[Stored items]
--

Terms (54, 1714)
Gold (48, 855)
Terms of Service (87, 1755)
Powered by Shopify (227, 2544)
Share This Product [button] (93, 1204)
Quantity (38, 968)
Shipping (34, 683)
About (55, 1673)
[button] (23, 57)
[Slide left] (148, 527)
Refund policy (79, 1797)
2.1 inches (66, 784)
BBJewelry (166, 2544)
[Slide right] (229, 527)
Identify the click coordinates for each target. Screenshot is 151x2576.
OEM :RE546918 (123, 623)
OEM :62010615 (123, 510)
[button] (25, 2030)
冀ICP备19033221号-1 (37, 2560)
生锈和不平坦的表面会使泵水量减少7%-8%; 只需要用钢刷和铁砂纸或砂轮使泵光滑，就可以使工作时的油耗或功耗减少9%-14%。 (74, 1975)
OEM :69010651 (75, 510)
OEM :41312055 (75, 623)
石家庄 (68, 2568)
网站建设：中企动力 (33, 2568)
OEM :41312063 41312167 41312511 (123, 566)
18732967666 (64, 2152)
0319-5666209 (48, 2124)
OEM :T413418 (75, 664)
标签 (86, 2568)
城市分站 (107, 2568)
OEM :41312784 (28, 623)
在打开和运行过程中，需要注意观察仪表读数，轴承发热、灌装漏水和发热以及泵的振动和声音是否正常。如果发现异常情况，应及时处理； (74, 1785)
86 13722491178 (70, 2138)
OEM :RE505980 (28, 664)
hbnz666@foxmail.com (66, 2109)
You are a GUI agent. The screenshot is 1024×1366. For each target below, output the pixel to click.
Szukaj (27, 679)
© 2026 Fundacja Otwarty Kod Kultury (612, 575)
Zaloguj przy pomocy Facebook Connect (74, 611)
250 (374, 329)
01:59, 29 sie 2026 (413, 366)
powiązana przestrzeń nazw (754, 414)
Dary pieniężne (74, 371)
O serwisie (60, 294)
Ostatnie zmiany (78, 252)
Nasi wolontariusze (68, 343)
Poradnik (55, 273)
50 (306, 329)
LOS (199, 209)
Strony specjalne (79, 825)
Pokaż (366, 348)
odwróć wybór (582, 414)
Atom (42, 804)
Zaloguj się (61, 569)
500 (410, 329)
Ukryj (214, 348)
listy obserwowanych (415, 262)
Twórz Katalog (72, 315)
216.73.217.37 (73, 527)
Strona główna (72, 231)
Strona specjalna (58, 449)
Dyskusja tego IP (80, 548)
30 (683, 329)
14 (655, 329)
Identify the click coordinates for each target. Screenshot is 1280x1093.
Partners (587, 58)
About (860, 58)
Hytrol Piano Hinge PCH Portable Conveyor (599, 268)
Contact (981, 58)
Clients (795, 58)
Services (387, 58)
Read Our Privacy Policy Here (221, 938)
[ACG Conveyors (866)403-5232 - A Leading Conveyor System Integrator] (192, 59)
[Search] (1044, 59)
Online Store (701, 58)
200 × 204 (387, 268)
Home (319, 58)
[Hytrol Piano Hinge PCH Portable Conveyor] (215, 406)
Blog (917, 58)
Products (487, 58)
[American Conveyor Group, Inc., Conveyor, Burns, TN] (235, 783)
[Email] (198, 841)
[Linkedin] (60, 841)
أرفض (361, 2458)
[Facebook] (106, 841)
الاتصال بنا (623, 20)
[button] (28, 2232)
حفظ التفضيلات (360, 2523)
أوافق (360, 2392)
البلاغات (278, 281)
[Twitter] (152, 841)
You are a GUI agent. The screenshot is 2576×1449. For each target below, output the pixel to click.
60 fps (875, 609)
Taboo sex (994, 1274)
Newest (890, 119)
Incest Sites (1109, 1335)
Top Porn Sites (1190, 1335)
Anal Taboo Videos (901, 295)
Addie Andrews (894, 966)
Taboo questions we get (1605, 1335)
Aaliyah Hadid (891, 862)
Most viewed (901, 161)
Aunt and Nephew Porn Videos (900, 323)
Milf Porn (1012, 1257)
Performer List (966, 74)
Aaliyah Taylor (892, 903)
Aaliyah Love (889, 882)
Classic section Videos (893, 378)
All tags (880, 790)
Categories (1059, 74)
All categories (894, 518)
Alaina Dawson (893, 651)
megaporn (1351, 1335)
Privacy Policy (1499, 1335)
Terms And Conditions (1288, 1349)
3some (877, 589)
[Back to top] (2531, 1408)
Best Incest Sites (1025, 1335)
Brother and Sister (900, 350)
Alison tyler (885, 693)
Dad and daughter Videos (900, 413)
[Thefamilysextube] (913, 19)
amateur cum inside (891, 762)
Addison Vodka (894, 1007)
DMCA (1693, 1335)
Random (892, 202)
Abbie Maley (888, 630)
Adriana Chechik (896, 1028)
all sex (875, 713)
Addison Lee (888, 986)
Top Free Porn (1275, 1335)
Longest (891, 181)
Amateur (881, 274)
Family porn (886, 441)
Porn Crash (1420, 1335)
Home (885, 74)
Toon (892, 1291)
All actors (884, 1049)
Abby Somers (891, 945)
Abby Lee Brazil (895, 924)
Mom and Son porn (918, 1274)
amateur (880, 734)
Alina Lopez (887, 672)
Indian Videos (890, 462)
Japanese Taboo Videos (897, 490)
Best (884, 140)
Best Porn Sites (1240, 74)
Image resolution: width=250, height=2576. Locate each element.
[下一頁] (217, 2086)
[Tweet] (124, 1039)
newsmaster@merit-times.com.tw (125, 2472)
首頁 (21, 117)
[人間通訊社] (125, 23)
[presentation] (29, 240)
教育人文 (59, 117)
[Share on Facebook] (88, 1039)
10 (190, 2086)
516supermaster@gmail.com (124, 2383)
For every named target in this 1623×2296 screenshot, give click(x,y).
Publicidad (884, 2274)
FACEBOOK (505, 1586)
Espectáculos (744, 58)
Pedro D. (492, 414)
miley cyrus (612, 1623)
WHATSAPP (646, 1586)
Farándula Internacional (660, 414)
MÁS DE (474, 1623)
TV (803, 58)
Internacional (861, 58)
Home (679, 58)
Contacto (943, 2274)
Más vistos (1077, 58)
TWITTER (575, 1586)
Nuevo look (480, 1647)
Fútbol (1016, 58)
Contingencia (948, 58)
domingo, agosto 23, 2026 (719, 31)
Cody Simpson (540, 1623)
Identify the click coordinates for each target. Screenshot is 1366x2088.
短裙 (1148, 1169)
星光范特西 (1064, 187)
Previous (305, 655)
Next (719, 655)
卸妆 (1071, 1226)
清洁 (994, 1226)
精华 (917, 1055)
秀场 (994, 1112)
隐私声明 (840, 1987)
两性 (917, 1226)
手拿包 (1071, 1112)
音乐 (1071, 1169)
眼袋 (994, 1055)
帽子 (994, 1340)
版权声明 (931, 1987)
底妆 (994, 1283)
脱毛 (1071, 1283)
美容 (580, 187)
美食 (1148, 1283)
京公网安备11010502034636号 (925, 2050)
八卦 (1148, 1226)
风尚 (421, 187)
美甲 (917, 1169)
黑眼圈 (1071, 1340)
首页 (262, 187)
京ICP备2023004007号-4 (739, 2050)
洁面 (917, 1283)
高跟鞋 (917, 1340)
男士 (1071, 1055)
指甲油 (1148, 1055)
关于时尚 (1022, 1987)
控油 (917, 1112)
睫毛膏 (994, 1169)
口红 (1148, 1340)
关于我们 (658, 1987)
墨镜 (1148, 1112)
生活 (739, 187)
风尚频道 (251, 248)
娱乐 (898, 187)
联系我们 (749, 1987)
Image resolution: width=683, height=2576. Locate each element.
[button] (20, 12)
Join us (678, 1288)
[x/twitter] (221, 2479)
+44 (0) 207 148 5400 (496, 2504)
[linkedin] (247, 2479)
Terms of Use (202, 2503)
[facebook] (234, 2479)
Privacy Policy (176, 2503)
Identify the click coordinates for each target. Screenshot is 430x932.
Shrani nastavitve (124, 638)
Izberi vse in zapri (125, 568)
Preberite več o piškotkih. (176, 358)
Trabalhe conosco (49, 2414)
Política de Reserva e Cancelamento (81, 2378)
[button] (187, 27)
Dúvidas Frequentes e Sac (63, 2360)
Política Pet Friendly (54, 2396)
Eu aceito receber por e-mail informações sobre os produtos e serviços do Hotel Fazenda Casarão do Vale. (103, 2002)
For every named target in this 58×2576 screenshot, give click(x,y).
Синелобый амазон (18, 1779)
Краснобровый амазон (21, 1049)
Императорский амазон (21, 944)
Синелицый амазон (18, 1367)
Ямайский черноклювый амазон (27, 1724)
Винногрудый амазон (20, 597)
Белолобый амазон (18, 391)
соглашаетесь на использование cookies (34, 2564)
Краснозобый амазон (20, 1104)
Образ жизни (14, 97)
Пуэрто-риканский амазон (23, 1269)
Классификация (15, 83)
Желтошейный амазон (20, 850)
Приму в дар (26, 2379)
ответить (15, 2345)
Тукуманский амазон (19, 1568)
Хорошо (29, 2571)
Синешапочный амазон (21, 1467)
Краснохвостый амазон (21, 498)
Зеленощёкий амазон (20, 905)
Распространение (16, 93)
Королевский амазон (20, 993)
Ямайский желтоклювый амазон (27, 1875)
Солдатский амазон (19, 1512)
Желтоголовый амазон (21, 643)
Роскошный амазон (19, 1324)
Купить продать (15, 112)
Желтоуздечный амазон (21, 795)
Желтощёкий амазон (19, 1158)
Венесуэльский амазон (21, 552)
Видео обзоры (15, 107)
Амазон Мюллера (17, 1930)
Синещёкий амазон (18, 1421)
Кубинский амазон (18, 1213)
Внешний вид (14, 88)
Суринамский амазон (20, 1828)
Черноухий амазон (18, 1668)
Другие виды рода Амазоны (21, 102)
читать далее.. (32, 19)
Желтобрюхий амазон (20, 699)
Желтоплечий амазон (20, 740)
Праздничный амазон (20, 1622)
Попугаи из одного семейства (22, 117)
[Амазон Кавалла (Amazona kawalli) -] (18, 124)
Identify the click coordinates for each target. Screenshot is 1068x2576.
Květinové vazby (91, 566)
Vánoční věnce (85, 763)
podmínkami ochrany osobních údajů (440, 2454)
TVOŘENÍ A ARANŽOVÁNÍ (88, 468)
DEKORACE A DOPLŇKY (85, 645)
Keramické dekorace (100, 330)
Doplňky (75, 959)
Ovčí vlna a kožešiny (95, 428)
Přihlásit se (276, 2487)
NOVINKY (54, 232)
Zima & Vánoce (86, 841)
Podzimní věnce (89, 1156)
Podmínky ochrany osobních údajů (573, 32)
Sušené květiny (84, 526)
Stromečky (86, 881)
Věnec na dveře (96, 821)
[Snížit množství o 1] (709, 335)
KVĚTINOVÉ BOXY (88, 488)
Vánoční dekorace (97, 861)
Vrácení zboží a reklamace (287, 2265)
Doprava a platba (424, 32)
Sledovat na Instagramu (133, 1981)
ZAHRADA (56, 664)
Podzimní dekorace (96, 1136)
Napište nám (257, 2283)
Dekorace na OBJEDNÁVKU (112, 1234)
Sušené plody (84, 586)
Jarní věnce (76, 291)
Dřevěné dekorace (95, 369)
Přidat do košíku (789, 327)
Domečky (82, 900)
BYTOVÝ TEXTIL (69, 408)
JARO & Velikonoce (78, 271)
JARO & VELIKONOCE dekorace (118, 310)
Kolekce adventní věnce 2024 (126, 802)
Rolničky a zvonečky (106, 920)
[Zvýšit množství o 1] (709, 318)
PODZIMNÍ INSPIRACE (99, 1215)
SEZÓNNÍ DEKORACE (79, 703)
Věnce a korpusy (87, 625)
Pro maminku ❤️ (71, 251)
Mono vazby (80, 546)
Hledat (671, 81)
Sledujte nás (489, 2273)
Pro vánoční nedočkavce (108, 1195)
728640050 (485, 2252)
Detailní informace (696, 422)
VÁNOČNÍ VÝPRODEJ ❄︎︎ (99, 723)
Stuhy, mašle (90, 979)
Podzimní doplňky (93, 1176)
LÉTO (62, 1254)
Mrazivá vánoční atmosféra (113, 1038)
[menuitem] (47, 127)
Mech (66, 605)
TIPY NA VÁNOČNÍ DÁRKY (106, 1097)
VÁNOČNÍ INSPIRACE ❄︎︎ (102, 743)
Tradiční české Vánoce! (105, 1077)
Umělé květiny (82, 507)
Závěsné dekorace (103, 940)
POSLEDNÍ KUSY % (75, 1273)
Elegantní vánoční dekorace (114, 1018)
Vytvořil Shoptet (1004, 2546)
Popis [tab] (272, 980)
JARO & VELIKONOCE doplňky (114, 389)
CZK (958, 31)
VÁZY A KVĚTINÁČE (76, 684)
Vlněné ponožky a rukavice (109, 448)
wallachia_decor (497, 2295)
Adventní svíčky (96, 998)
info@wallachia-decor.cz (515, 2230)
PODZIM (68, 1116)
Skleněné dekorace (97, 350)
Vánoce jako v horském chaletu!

--

● Task to carry out:
Report each line in the data that holds the word "Image".

● Output of the exercise:
Image resolution: width=250, height=2576. Locate each element.
Image resolution: width=683, height=2576. Locate each element.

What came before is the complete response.